*WORK ITEM*. Pick every line out of the entries below that has the string "Report", and copy it.

*RECORDS SUPPLIED*.
+---+
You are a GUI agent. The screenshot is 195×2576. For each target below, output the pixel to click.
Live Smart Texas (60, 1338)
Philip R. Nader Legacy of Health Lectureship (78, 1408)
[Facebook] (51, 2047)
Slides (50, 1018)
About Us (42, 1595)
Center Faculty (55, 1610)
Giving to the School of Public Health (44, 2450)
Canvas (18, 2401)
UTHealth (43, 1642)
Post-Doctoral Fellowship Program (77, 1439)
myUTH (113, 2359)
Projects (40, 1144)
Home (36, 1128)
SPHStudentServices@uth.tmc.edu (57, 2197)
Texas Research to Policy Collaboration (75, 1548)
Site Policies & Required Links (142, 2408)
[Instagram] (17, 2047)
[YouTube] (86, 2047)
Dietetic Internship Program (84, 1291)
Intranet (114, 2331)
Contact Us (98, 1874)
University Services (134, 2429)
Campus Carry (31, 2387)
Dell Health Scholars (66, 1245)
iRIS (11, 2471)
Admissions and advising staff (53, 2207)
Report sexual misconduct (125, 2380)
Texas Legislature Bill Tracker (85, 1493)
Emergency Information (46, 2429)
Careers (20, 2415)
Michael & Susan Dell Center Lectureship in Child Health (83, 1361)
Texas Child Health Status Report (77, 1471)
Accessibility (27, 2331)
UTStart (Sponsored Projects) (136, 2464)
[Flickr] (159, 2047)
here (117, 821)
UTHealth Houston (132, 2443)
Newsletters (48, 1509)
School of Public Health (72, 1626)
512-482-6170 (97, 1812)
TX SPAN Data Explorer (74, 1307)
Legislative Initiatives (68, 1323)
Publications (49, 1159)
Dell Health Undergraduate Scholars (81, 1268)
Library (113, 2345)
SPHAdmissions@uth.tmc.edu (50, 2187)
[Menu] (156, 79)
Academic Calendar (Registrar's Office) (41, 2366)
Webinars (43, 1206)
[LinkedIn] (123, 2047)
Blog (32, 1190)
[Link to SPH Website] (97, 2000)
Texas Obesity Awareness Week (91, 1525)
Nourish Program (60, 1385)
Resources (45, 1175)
+---+
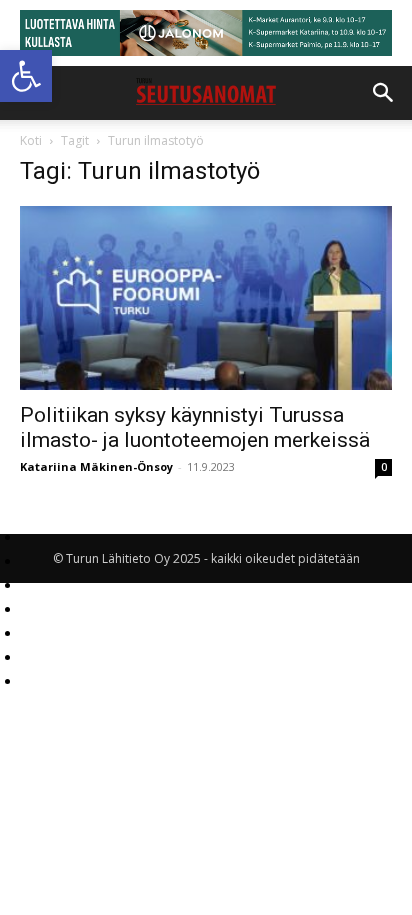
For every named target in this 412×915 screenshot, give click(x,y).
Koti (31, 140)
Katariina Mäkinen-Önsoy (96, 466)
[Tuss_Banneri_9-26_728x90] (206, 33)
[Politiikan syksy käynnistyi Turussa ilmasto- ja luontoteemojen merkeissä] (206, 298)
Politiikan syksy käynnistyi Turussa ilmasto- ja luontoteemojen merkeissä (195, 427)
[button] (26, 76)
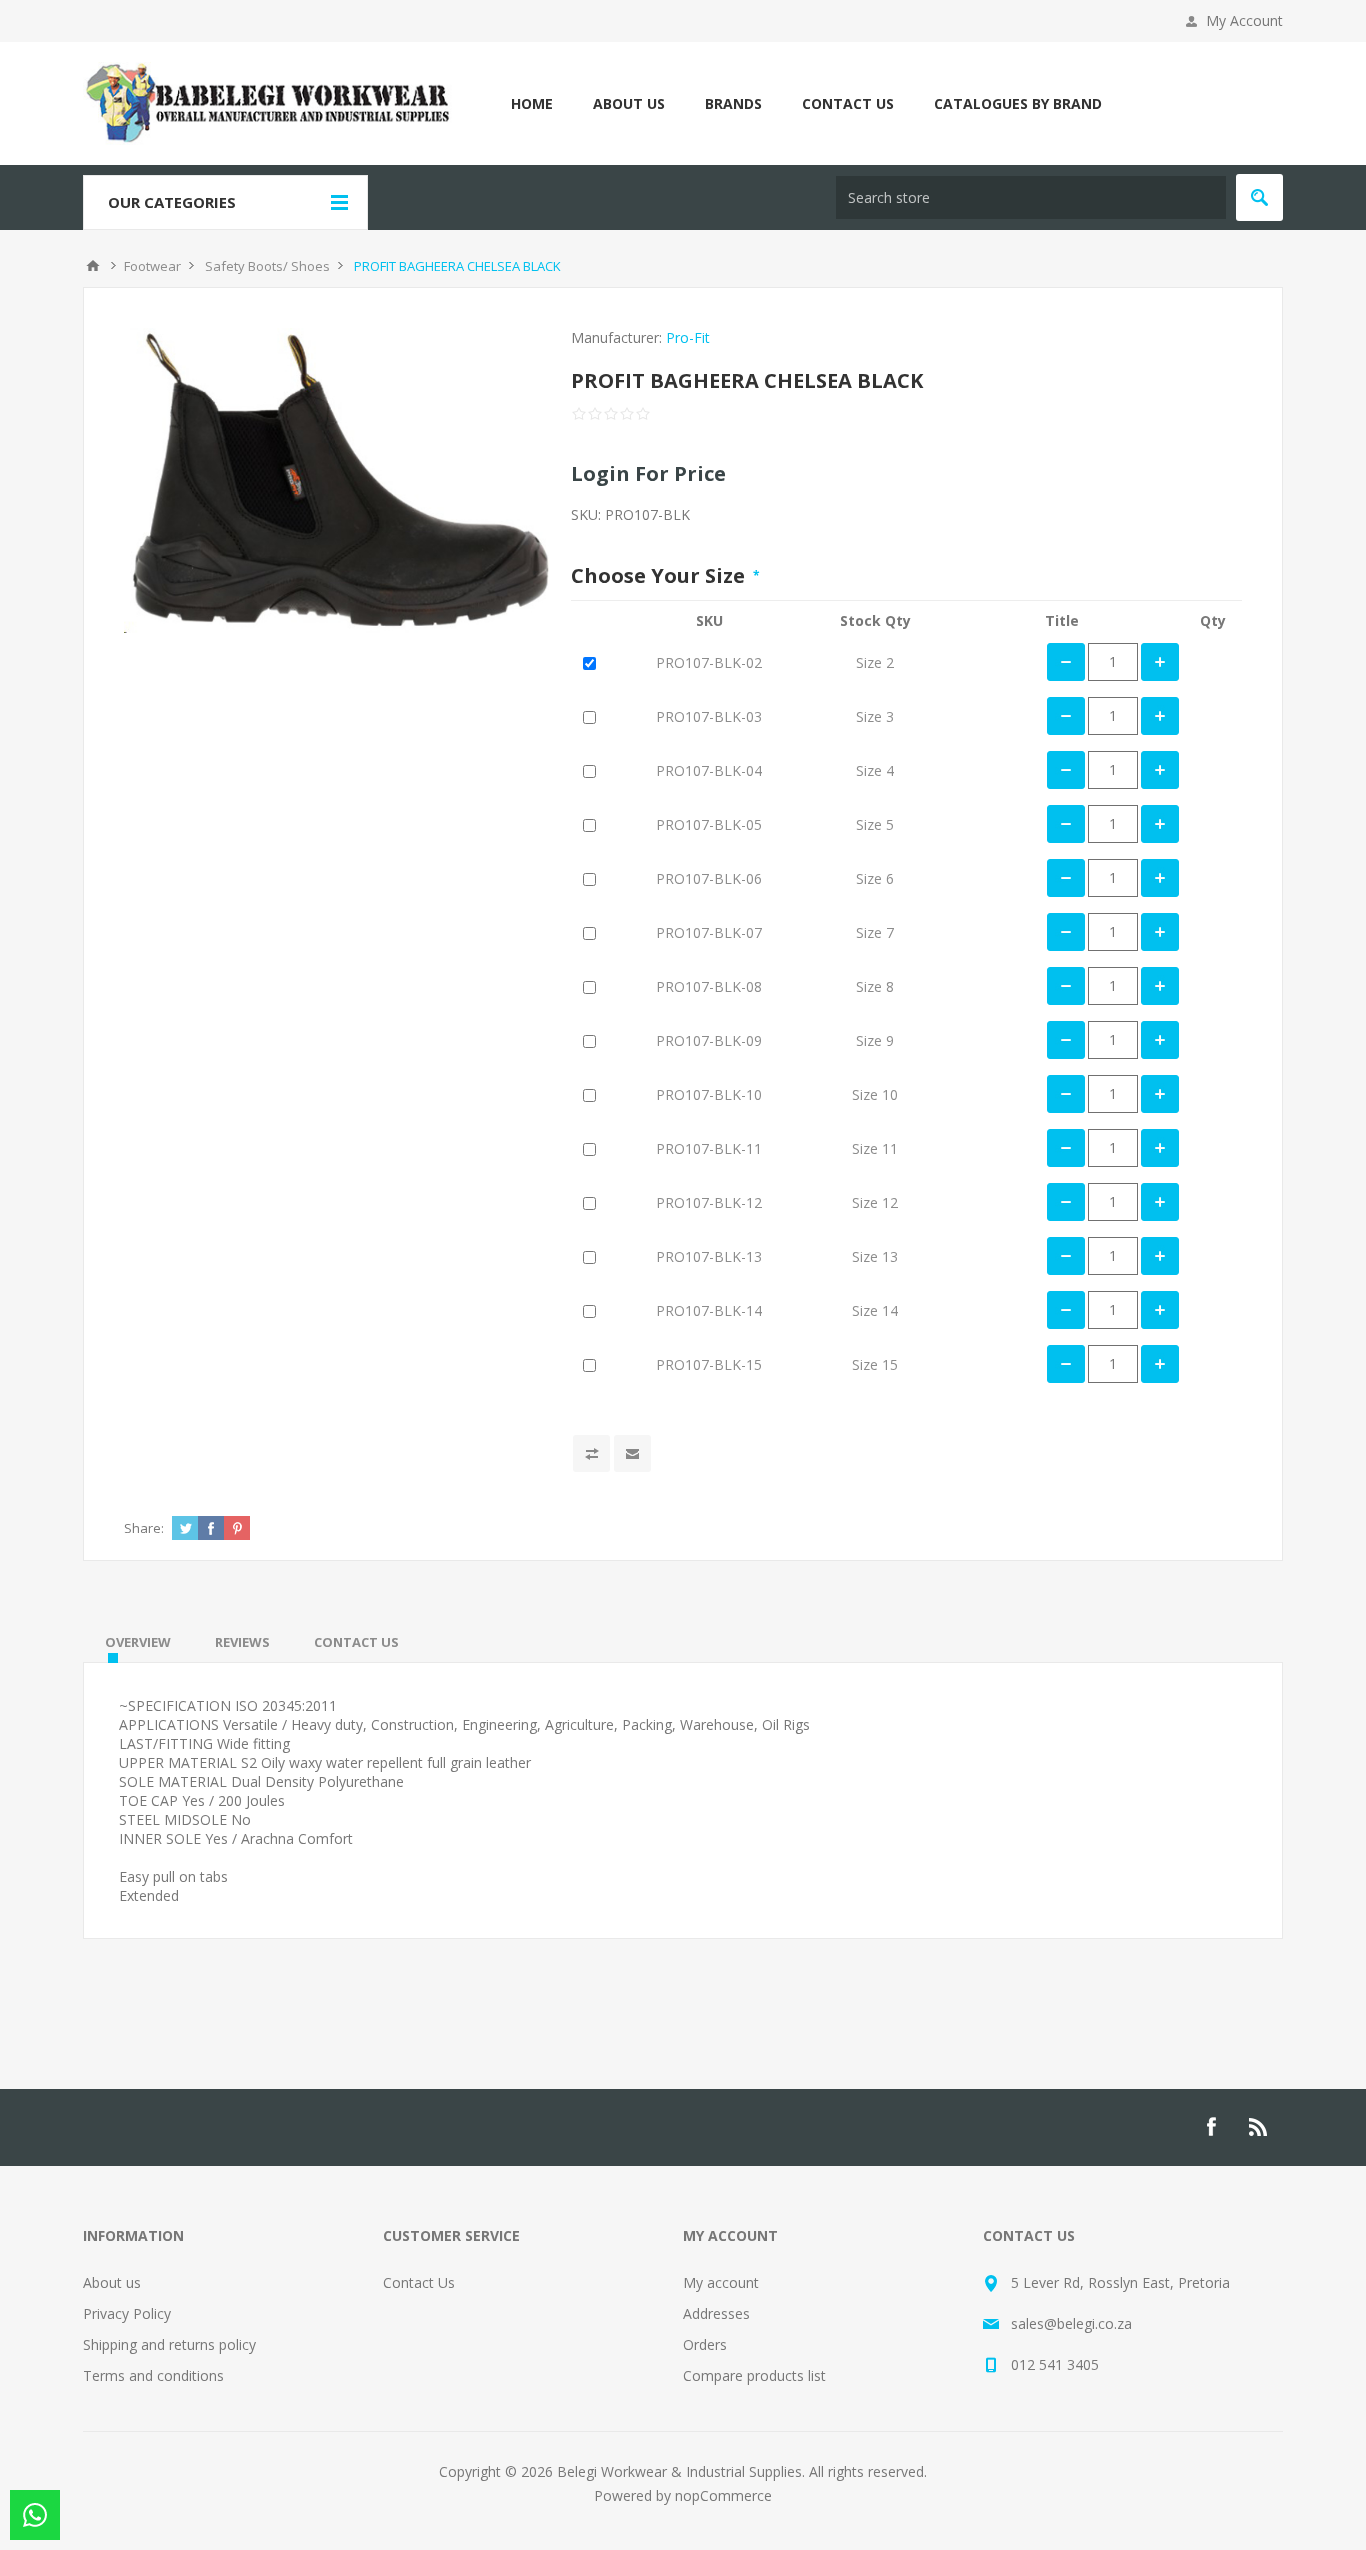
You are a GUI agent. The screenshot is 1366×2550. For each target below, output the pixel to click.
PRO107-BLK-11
+---+
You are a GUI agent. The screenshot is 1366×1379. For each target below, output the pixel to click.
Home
+---+
*SOLUTION TO THIS EXERCISE*.
Report sexual misconduct (125, 2380)
Texas Child Health Status Report (77, 1471)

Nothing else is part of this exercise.